Background: Angiotensin II type 1 receptor blockers (ARBs) lower blood pressure (BP) and proteinuria and reduce renal disease progression in many-but not all-patients. Reduction of dietary sodium intake improves these effects of ARBs. Dietary potassium intake affects BP and proteinuria. We set out to address the effect of potassium intake on BP and proteinuria response to losartan in non-diabetic proteinuric chronic kidney disease (CKD) patients.
Methods: We performed a post hoc analysis of a placebo-controlled interventional cross-over study in 33 non-diabetic proteinuric patients (baseline mean arterial pressure and proteinuria: 105 mmHg and 3.8 g/day, respectively). Patients were treated for 6 weeks with placebo, losartan and losartan/hydrochlorothiazide (HCT), combined with a habitual (∼200 mmol/day) and low-sodium (LS) diet (<100 mmol/day), in randomized order. To analyse the effects of potassium intake, we categorized patients based on median split of 24-h urinary potassium excretion, reflecting potassium intake.

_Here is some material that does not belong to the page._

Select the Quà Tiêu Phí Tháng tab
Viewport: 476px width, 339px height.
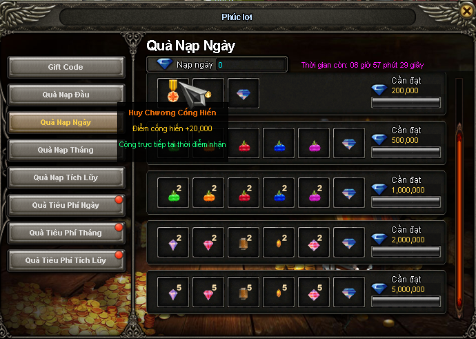point(66,233)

Results: Mean potassium intake was stable during all six treatment periods. Losartan and losartan/HCT lowered BP and proteinuria in all treatment groups. Patients with high potassium intake showed no difference in the BP effects compared with patients with low potassium intake. The antiproteinuric response to losartan monotherapy and losartan combined with HCT during the habitual sodium diet was significantly diminished in patients with high potassium intake (20% versus 41%, P = 0.011; and 48% versus 64%, P = 0.036). These differences in antiproteinuric response abolished when shifting to the LS diet.
Conclusions: In proteinuric CKD patients, the proteinuria, but not BP-lowering response to losartan during a habitual high-sodium diet was hampered during high potassium intake. Differences disappeared after sodium status change by LS diet.